Personal information
Biography
I develop cutting-edge computational and experimental methods to design genetically encodable nanomachines, from fundamental principles to applications
I followed a double degree program in medical and biological sciences. In my motivation to explore and engineer the interface between fundamental and applied sciences, I was early interested by computational, quantitative and integrative approaches to biological sciences. I specialized first in molecular and cellular biology, then in biophysics and computational protein design.
During my PhD, I applied synthetic biology to human health and biotechnology. I developed concepts, systematic methods, computational tools and biological standards to:
1. Engineer next-generation diagnostics. I engineered autonomous and programmable biosensors integrating multiplexed pathological biomarker detection and complex biological signal processing as intelligent diagnostic devices.
2. Engineer novel biocomputing devices that solve complex problems and process/interface biological information at the microscale. I developed microfluidic and computer assisted methodologies to program these synthetic bio-systems from the bottom-up (e.g. protocells).

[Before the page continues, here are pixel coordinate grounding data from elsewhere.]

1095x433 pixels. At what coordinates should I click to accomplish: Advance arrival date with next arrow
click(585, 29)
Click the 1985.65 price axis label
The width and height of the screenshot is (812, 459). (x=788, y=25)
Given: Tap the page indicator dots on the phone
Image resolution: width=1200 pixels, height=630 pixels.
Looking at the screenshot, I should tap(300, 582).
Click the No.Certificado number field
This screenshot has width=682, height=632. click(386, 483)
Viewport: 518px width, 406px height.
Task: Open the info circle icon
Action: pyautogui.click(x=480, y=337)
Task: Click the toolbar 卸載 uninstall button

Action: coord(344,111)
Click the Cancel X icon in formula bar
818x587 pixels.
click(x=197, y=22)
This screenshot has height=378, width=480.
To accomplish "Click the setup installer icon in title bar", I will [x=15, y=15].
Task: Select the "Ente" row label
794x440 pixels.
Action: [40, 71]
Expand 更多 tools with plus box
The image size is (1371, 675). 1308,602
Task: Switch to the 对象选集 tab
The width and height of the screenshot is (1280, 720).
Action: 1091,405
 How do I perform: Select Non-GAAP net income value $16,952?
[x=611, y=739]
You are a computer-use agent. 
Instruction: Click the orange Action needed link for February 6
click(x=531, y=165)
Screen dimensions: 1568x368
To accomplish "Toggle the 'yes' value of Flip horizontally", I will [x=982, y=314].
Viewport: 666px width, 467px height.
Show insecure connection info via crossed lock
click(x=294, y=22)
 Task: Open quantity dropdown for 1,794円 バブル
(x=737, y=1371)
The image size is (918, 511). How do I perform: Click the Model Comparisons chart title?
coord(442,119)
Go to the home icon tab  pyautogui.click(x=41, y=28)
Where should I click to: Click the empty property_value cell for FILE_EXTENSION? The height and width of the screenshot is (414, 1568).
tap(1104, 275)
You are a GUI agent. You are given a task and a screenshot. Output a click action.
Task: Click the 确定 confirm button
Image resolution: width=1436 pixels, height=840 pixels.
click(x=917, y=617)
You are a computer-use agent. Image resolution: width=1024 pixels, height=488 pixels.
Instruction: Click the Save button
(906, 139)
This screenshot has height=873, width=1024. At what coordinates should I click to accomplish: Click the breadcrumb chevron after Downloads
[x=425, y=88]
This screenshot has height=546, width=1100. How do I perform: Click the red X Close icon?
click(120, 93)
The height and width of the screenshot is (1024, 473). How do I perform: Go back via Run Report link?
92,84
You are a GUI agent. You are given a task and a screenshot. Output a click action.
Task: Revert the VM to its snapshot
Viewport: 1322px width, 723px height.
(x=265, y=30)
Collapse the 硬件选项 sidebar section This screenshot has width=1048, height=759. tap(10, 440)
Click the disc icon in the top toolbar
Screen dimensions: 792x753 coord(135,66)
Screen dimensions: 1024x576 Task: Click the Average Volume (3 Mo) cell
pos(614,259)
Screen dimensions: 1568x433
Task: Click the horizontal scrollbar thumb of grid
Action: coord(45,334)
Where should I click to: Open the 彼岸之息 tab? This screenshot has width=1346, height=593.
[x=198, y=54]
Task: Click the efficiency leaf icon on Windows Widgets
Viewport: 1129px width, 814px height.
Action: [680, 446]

My Postdoctoral research focused on developing computational protein design methods powered by machine learning to design synthetic, self-assembling and genetically encodable nanomachines. As a proof of concept of rational design of dynamic and mechanical behavior within de novo protein nanostructures, I focused on the design of rotational mechanics from first principles. This work relies on the computational sculpting of the energy landscape of mechanically coupled de novo protein components in order to capture favorable Brownian fluctuations allowing to perform work.
I believe that collaboration between scientists and promotion of interdisciplinarity is the key to understand and engineer biology.